Lippincott's Magazine of Popular Literature and Science eBook

This eBook from the Gutenberg Project consists of approximately 271 pages of information about Lippincott's Magazine of Popular Literature and Science.

Lippincott's Magazine of Popular Literature and Science eBook

This eBook from the Gutenberg Project consists of approximately 271 pages of information about Lippincott's Magazine of Popular Literature and Science.
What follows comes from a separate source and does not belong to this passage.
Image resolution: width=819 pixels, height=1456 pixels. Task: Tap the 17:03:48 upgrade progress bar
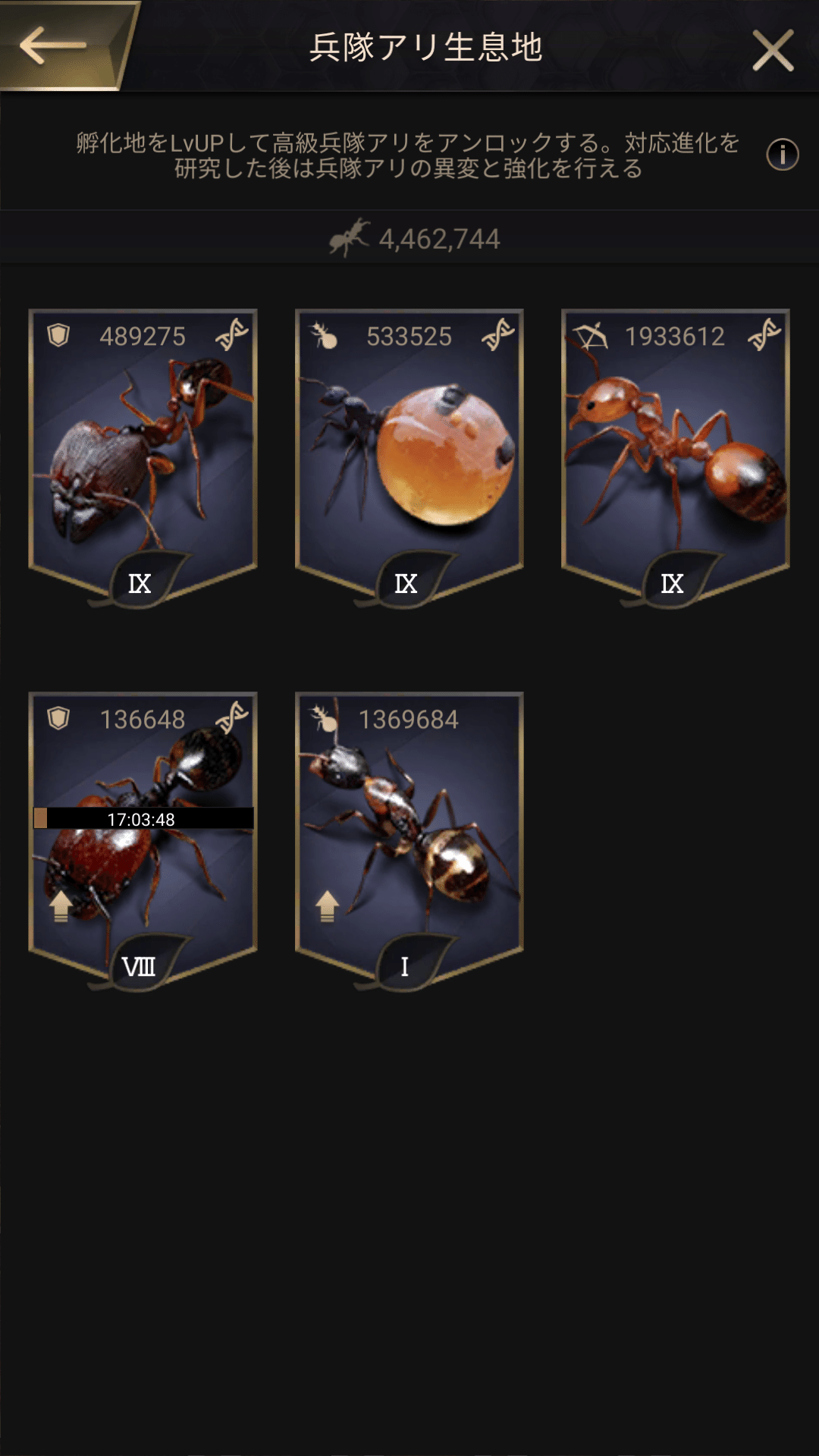(x=143, y=818)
Not wholly through the efforts of Doctor Hanchett, it is safe to say, but in due process of time and events, a company was mustered in Clarksville to go overland to California, as so many other companies were mustered in hundreds of other towns all over the country in that memorable spring of ’49.  This company, composed principally of men from the surrounding country, and containing only two or three residents of the village proper, regarded itself as peculiarly fortunate in being able to count among its members a gentleman like Doctor Hanchett, who, besides being a physician, was an old campaigner, and thus likely to prove doubly desirable as a comrade in an expedition like that upon which they were embarked.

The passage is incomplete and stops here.